Para contextualizar, cabe indicar un concepto amplio de femicidio (no restringido a las parejas actuales o anteriores), definiéndolo como todo homicidio de una mujer (recuérdese la cruda realidad de Guatemala y de Ciudad Juárez, en que no media necesariamente relación de pareja alguna entre victimario y víctima, pero sí una violencia inusitada contra la mujer), a manos de sus esposos, amantes, padres, novios, pretendientes, conocidos o desconocidos, definido como una forma de pena capital que cumple la función de controlar a las mujeres como género.
No parece malo que se pretenda hacer modificaciones legales que tiendan a mejorar la protección de los derechos de las mujeres frente a sus posibles agresores, especialmente tratándose de individuos tan próximos a su entorno. A este respecto, estimo que las modificaciones legales debiesen encaminarse más que al establecimiento de una figura legal independiente del homicidio, hacia la incorporación de circunstancias agravantes o calificantes en los delitos contra la vida y la integridad física de las personas (homicidio, lesiones), normados en el Título VIII del Libro II del Código Penal, que incluyan a las parejas o ex parejas no convivientes, como pololos o novios (ya el parricidio incluye a los cónyuges y convivientes, actuales o pasados) y a la consideración para constituir la agravante de reincidencia contemplada en el artículo 12, circunstancia 16ª, de todas las situaciones de maltrato intrafamiliar, tanto psíquico como físico, sean constitutivas de delitos o de faltas, con la finalidad de englobar un fenómeno social que no es parcelado, sino que está integrado por una serie de hechos que pueden partir simplemente de una escena de celos desproporcionada en el pololeo hasta llegar a una muerte.
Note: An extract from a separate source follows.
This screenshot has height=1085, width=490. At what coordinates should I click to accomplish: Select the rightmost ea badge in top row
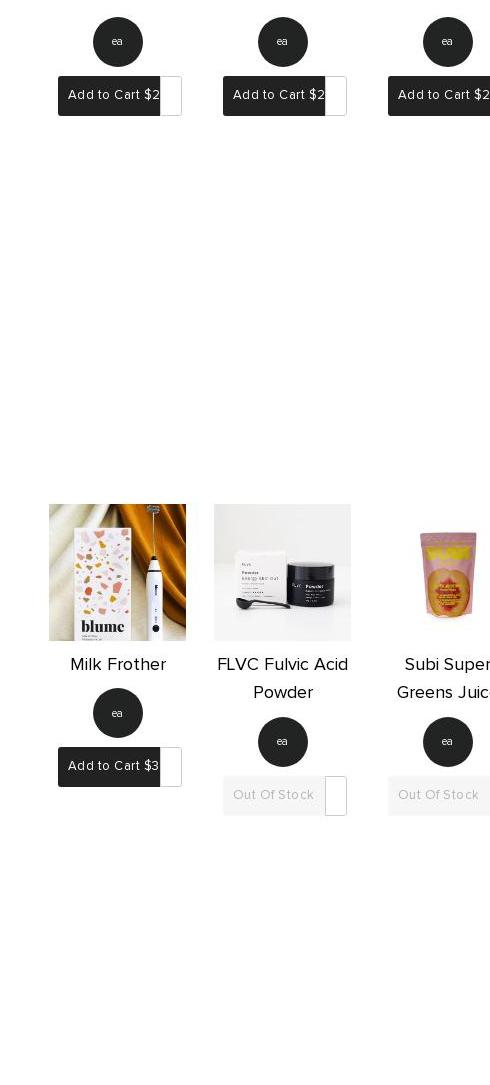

Lo verdaderamente cuestionable en el análisis es que, desafortunadamente, el punto de mira recae principalmente, como sucede con demasiada frecuencia en un país legalista hasta el absurdo como el nuestro, en la necesidad de modificar y/o agregar delitos al catálogo presente principalmente en el Código Penal, ante la creencia tan arraigada en nuestra sociedad, y por desgracia en el grueso de la clase política, de que las leyes pueden modificar positivamente las conductas de las personas y, particularmente, que el aumento de penas o el establecimiento de nuevas figuras delictivas puede producir una inhibición de los comportamientos criminales, lo que diversos estudios criminológicos han demostrado no es cierto. La preocupación actual es si se debe legislar o no, y en que forma, olvidándose que, más allá de la forma jurídica que pueda tener el castigo al femicida, particularmente en los casos de vínculos sentimentales, el mayor recurso contra la violencia contra la mujer y su consecuencia mayor, su muerte, es la modificación de modelos de conducta enraizados en nuestra gente, sexistas y machistas, que “cosifican” al género femenino, convirtiéndolo en sujeto de propiedad del varón en cuestión, lo cual se consigue con introducir, por ejemplo, cambios en el nivel de educación preescolar, para que, al menos, las nuevas generaciones no vengan condicionadas por las conductas tan nefastas arriba indicadas.
Por supuesto que es un avance el aumento de denuncias de violencia intrafamiliar, que da cuenta de una pérdida del miedo al agresor, y que se haya establecido el delito de maltrato habitual; sin embargo, es necesario que no se vuelvan a escuchar comentarios tales como el que recordaba en estos días la senadora Soledad Alvear, quien como ministra del SERNAM debió escuchar a un parlamentario que decía que las viviendas debían tener paredes más gruesas para que no se oyese en las del lado cuando el marido le pegara a la esposa o defensores públicos argumentando a favor de sus defendidos que todo es producto de que los hombres trabajan mucho, el niño da problemas, llegan cansados y la señora “comadrea” con la vecina, como se indica a modo de ejemplo en un estudio de
Me parece que la clave es comprender que, la más de las veces, son la sanción social y la solidaridad humana los factores disuasivos más poderoso contra el que agrede. Sólo cuando como sociedad aprendamos a que hombres y mujeres tenemos igual naturaleza y dignidad, que nada justifica los comportamientos violentos, que éstos deben ser castigados en la medida que la situación lo haga necesario y que nunca se deben cerrar los oídos y los ojos, sino que es un imperativo moral denunciar lo que ocurre a nuestro alrededor, sin vivir esperando que sea la autoridad o las modificaciones legales las que hagan todo el trabajo, habremos dado pasos gigantescos hacia la disminución y quizá la futura erradicación de la violencia intrafamiliar, sin que tengamos que volver a escuchar casos como los de los últimos días.